## Work to be completed
In the listing that follows, locate the line containing "Instruction: Open the 版面配置 layout menu" and the line containing "Click the Löschen". Retype exactly those two lines and every line between them, and nothing more.

▼

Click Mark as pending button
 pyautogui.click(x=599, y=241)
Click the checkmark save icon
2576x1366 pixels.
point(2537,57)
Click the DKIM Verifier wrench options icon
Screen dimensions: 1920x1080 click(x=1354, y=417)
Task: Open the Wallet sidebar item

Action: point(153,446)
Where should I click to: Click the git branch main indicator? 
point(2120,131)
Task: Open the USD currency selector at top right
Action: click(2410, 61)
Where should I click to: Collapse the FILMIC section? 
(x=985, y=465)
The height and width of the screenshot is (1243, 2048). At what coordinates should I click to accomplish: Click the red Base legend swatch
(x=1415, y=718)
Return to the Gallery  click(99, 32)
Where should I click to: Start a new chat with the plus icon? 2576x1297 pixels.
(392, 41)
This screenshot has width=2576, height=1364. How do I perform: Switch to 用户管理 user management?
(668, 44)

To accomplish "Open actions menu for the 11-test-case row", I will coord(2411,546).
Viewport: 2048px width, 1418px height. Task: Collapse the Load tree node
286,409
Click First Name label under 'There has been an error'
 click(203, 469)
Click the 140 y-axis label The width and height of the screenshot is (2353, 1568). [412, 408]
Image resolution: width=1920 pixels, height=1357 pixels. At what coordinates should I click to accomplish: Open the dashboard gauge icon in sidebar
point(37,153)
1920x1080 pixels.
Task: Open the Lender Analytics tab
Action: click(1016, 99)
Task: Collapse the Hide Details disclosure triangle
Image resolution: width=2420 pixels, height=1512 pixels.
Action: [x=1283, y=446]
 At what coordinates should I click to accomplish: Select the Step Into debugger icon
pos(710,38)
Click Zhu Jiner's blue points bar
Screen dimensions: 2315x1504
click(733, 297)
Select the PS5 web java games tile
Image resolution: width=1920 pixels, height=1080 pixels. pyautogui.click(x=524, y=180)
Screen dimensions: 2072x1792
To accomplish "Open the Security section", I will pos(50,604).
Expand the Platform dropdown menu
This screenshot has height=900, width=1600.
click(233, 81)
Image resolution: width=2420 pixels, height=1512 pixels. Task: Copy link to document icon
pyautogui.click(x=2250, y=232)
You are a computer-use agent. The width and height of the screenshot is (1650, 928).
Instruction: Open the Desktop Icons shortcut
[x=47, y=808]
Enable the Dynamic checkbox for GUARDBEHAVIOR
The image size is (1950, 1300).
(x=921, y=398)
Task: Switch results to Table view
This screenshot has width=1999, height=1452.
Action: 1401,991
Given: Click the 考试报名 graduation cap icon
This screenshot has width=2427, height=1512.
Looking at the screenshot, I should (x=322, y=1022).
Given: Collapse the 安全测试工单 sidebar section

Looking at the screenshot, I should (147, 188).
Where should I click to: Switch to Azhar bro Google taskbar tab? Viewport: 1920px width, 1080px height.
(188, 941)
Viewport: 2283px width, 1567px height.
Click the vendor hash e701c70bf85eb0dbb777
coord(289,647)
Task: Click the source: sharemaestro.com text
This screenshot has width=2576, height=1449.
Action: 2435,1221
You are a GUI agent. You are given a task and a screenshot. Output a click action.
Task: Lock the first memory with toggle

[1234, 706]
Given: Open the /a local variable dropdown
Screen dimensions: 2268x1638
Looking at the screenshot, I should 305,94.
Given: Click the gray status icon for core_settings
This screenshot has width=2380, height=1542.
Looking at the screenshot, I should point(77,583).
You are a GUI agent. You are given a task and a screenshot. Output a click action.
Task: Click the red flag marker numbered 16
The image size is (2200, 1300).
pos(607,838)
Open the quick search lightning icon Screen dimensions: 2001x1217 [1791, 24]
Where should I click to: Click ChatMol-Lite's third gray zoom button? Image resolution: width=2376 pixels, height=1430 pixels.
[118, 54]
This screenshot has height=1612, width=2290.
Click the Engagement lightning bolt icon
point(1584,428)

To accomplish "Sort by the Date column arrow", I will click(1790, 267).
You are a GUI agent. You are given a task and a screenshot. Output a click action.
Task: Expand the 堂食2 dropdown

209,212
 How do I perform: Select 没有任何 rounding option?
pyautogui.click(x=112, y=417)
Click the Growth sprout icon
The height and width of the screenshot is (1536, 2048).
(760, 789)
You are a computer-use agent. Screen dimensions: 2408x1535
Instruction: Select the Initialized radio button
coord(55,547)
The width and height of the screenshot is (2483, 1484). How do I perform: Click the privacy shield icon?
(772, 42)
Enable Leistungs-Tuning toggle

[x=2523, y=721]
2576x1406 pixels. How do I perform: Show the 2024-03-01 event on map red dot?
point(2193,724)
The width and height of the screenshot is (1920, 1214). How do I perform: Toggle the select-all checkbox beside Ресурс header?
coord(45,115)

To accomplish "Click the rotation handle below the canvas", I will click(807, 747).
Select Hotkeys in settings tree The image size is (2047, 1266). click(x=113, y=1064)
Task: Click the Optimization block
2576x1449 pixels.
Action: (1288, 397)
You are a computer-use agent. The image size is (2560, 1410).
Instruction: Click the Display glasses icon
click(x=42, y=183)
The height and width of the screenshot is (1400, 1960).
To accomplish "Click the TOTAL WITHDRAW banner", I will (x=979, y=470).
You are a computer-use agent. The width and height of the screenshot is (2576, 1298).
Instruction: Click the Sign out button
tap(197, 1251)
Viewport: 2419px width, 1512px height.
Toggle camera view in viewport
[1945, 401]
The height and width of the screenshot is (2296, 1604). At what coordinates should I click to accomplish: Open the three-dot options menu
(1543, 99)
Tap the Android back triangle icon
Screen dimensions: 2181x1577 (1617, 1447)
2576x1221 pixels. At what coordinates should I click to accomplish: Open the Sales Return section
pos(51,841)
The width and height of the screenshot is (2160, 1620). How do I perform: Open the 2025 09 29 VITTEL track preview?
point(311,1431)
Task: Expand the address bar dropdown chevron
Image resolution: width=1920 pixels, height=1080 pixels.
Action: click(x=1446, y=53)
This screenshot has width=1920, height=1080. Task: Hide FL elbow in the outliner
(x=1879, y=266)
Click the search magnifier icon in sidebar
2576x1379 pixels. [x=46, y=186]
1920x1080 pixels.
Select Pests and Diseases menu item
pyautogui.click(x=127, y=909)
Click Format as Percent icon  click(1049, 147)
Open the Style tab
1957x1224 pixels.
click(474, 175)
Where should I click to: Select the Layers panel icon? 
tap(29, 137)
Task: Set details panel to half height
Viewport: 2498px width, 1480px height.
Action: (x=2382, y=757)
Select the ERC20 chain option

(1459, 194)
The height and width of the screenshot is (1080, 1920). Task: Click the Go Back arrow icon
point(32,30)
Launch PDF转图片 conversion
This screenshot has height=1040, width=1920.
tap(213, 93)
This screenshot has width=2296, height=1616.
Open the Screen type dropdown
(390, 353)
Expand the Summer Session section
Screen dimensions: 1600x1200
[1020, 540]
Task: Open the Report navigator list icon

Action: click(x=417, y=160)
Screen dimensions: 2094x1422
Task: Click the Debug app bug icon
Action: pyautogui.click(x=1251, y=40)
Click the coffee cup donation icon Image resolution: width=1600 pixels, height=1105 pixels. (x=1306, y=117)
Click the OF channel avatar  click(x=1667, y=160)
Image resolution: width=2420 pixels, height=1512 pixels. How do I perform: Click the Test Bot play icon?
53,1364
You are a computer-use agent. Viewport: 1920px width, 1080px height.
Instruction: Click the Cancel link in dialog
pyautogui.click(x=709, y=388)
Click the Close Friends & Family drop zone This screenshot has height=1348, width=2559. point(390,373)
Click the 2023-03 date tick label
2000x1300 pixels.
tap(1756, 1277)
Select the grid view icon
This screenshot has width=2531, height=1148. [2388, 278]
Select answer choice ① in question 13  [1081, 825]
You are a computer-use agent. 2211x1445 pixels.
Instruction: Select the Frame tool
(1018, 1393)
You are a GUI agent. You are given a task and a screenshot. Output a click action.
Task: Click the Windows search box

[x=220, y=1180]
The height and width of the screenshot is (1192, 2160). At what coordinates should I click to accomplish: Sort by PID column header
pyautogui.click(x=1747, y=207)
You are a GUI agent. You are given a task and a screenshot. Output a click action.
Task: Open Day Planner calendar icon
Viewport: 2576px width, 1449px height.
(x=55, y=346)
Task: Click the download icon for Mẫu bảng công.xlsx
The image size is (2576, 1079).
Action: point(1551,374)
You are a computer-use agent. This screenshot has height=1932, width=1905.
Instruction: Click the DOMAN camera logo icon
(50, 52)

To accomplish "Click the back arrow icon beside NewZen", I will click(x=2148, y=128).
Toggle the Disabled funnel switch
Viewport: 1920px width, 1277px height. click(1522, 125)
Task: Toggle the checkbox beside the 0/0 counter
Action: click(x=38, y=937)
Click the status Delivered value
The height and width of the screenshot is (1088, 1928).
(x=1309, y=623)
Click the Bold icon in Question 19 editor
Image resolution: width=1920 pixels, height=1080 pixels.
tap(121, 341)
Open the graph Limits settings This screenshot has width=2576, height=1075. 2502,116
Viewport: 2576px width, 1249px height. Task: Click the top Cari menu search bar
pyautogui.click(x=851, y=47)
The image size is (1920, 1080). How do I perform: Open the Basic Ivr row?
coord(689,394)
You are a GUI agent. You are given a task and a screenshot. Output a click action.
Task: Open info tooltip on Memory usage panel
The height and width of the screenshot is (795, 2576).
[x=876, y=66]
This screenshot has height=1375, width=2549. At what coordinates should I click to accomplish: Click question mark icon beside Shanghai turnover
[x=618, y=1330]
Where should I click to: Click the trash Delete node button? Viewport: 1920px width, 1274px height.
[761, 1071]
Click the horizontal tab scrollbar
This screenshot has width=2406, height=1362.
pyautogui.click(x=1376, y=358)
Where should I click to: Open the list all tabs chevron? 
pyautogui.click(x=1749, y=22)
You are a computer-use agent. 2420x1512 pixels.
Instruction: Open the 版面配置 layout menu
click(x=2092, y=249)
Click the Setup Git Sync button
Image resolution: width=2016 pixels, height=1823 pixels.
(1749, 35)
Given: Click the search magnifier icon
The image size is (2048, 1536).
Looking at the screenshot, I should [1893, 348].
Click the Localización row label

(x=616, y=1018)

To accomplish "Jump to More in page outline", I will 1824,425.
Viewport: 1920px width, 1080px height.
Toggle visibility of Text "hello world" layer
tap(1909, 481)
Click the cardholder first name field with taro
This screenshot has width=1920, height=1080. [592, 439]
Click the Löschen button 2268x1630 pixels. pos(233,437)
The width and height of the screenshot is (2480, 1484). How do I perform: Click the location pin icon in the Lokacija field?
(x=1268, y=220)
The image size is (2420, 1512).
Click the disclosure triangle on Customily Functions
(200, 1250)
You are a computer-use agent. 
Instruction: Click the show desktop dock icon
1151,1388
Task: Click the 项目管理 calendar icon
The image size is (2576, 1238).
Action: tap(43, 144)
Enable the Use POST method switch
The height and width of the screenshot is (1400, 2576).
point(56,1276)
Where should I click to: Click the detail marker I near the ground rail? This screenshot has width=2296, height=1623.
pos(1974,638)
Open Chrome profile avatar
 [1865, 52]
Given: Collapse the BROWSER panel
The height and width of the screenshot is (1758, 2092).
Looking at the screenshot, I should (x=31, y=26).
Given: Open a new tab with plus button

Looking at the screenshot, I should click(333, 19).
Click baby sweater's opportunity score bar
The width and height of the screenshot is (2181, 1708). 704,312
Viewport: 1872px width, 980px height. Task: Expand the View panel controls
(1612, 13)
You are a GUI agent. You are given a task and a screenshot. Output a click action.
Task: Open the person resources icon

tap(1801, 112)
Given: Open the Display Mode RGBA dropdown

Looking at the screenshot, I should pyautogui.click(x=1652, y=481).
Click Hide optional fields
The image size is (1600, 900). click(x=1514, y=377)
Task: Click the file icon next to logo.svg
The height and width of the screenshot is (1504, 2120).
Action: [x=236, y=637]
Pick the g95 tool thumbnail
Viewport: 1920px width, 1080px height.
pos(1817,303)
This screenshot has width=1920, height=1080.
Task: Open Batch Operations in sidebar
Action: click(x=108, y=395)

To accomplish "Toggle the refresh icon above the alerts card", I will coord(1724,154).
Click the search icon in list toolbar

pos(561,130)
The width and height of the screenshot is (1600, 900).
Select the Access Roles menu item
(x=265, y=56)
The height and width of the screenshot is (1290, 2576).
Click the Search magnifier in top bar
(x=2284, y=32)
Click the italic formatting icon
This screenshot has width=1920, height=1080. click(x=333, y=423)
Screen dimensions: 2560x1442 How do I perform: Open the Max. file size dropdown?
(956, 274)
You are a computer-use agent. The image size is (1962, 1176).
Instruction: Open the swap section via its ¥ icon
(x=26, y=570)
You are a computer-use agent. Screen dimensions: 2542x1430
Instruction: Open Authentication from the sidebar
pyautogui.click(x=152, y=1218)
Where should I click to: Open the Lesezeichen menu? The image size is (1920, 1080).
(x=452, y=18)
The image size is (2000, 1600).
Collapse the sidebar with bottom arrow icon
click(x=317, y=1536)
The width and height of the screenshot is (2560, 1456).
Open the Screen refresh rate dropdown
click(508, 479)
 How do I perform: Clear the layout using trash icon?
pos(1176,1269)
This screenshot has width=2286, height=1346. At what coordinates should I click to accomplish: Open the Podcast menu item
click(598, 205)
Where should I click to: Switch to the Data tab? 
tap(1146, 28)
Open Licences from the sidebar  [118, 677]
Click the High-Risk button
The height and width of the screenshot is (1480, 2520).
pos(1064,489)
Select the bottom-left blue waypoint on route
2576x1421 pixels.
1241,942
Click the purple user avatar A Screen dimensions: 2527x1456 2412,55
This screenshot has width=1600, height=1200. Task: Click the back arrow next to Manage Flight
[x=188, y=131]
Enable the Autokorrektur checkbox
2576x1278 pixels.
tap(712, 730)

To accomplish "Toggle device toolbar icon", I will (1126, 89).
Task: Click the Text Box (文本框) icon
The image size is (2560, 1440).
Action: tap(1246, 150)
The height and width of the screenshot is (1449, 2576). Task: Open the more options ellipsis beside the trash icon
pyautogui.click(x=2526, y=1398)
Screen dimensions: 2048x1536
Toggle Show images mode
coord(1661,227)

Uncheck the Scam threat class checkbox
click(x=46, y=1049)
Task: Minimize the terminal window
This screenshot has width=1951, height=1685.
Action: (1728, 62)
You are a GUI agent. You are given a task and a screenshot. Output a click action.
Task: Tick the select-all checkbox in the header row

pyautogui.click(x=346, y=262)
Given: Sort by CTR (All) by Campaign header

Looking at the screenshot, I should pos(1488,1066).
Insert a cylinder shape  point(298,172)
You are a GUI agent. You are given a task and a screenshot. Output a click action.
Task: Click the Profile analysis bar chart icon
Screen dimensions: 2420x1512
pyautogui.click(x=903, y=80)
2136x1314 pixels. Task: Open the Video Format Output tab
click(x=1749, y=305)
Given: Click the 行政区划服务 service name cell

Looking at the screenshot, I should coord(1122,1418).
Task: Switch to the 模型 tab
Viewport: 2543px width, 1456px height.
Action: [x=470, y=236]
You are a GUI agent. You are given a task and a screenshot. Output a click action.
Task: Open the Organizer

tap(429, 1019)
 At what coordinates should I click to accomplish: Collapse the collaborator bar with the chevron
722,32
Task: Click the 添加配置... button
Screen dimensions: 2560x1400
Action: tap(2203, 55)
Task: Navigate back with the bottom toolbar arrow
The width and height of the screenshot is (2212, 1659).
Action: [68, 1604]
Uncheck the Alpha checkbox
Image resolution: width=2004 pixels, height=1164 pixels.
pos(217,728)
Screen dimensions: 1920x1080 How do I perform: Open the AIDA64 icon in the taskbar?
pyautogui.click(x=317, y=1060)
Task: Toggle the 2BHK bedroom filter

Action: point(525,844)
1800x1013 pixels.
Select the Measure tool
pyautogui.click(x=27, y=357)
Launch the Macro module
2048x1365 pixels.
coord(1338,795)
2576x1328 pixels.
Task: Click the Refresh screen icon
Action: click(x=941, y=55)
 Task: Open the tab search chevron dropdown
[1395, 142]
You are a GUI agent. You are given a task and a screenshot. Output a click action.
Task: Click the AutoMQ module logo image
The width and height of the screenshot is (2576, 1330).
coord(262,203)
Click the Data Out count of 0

▲

## Exercise solution
Instruction: Open the 版面配置 layout menu
click(x=2092, y=249)
Click the Setup Git Sync button
Image resolution: width=2016 pixels, height=1823 pixels.
(1749, 35)
Given: Click the search magnifier icon
The image size is (2048, 1536).
Looking at the screenshot, I should [1893, 348].
Click the Localización row label

(x=616, y=1018)

To accomplish "Jump to More in page outline", I will 1824,425.
Viewport: 1920px width, 1080px height.
Toggle visibility of Text "hello world" layer
tap(1909, 481)
Click the cardholder first name field with taro
This screenshot has width=1920, height=1080. [592, 439]
Click the Löschen button 2268x1630 pixels. pos(233,437)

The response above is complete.